Abstract only e18041 Background: Epithelial ovarian cancers (EOC) are immunologically “cold” tumors and consequently have seen limited success with immunotherapy. Wnt-beta/catenin signaling is dysregulated in multiple cancers, including EOC, and is characterized by immune exclusion. Porcupine (PORCN) is the enzyme necessary for secretion of Wnt ligands, which is required for activation of Wnt/beta-catenin signaling. Up-regulation of the Wnt/beta-catenin pathway leads to increased levels of the target gene DKK1, which plays a role in immune exclusion. Our goal is to improve the tumor immune response via targeting Wnt-signaling in EOC. Methods: We utilized a syngeneic murine model (ID8 cell line) deficient in p53 (ID8p53 −/− ) with and without the addition of a Luciferase tag (Luc+/-) to assess the effect of treatment with a PORCN inhibitor, CGX-1321, with and without DKN-01, a monoclonal antibody targeting DKK1. Mice were treated with vehicle/control, CGX-1321, DKN-01, or CGX-1321/DKN-01. Treatment was given for either 14 or 31 days.
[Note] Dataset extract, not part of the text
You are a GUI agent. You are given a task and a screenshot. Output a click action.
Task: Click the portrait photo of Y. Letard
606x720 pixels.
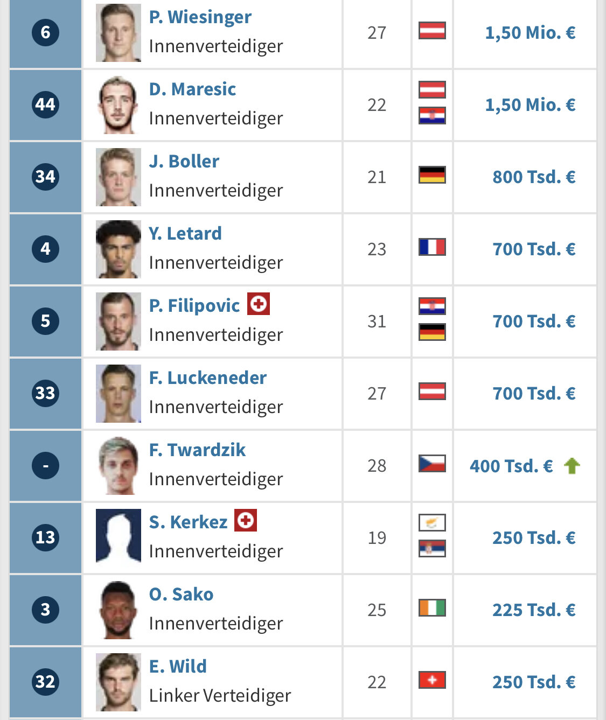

In Luc+ mice, bioluminescence imaging was performed weekly. Following mouse sacrifice, omental weights and ascites volume were measured. Omental tumor was used for flow cytometry and representative samples were sent for NanoString analysis. Results: Treatment with CGX-1321 for 14 days reduced omental weight and ascites volume in Luc- mice only (p = 0.02); however, earlier and extended treatment with CGX-1321 and CGX-1321/DKN-01 in Luc+ mice decreased omental weight (p = 0.008 and 0.0025); mice treated with CGX did not develop any ascites with the same treatment schedule. While treatment with DKN-01 alone did not decrease omental weight, treatment with DKN-01 and combination CGX-1321/DKN-01 increased total percentage of NK cells (p = 0.0192 and 0.0070). CGX-1321 and DKN-01 alone and in combination increased the total percentage of CD8+ T cells in omental tumors (p = 0.0238, 0.037, and 0.0127). Conclusions: CGX-1321 decreased omental weight and ascites volume, while DKN-01 increased the cellular percentage of NK cells. Both DKN-01 and CGX-1321 increased CD8+ T cells. Wnt-inhibition is therapeutically promising in EOC, and the combination of a PORCN inhibitor with DKN-01 could improve the response to immune checkpoint blockage and further investigation is warranted.